Sabíamos muy bien que nos estábamos alejando. No estábamos seguros de qué, pero definitivamente nos sentíamos al margen. No era tiempo de retomar el camino, sino de perderse en la luna o recostarse en una piedra sin brillo, de adentrarse por un sendero oscuro repleto de aullidos. No había excusas: nuestra imagen reflejada en los espejos de la nave era tan verdadera como el egoísmo o los placeres mundanos. ¿Somos quienes decimos ser? Nuestra imagen nos molestaba.
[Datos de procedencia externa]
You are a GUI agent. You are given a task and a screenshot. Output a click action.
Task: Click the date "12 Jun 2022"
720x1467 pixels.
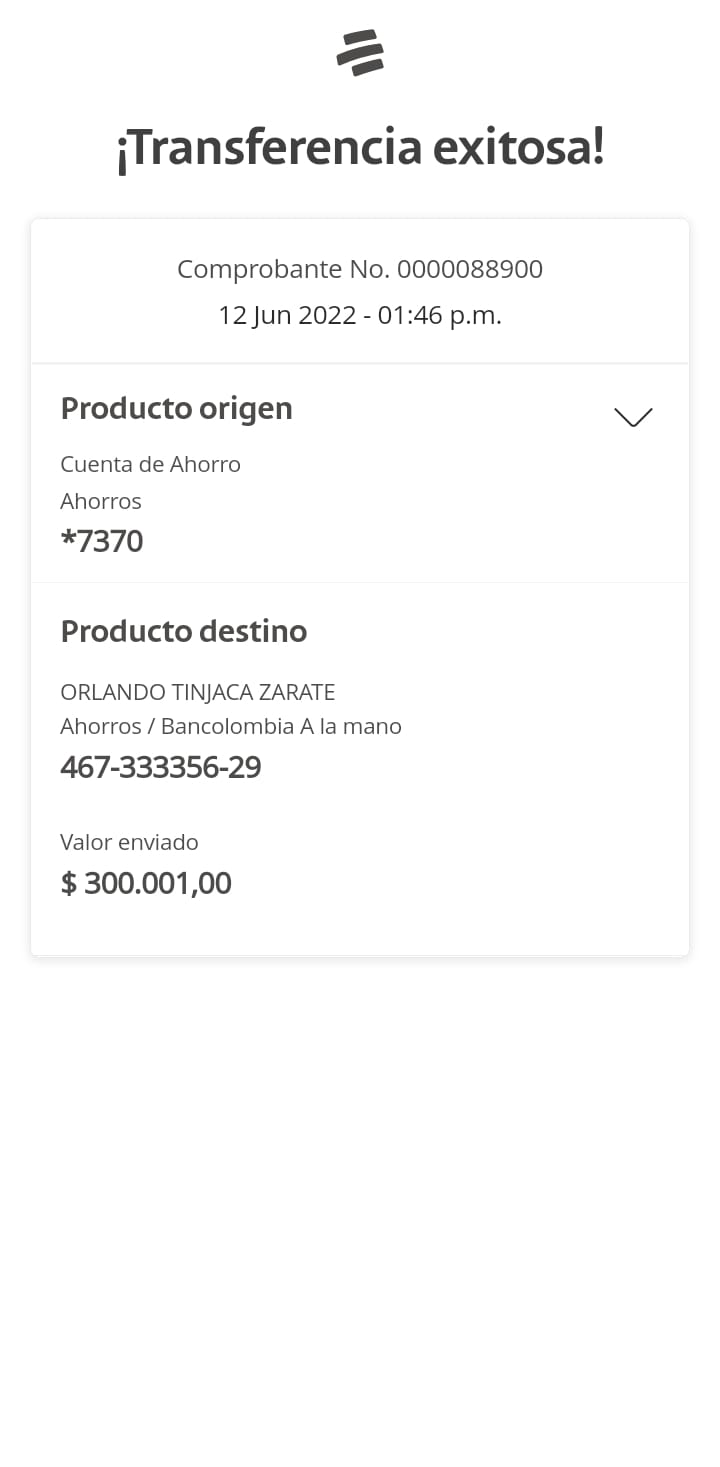(x=287, y=315)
Nos veíamos abatidos. Nuestros ojos no brillaban como antes. Nuestro pelo era más claro, más infantil. Y nuestra voz sólo hubiera podido cantar alguna que otra canción cansada. No estábamos seguros de querer ser lo que éramos. Por eso huíamos. ¿Cuándo preferimos ser cuerpos sin corazón, con alma de cristal, que pasan por el tiempo sin dejar huella alguna? ¿Desde cuándo éramos así, unos locos soñadores de hielo? No nos pertenecíamos.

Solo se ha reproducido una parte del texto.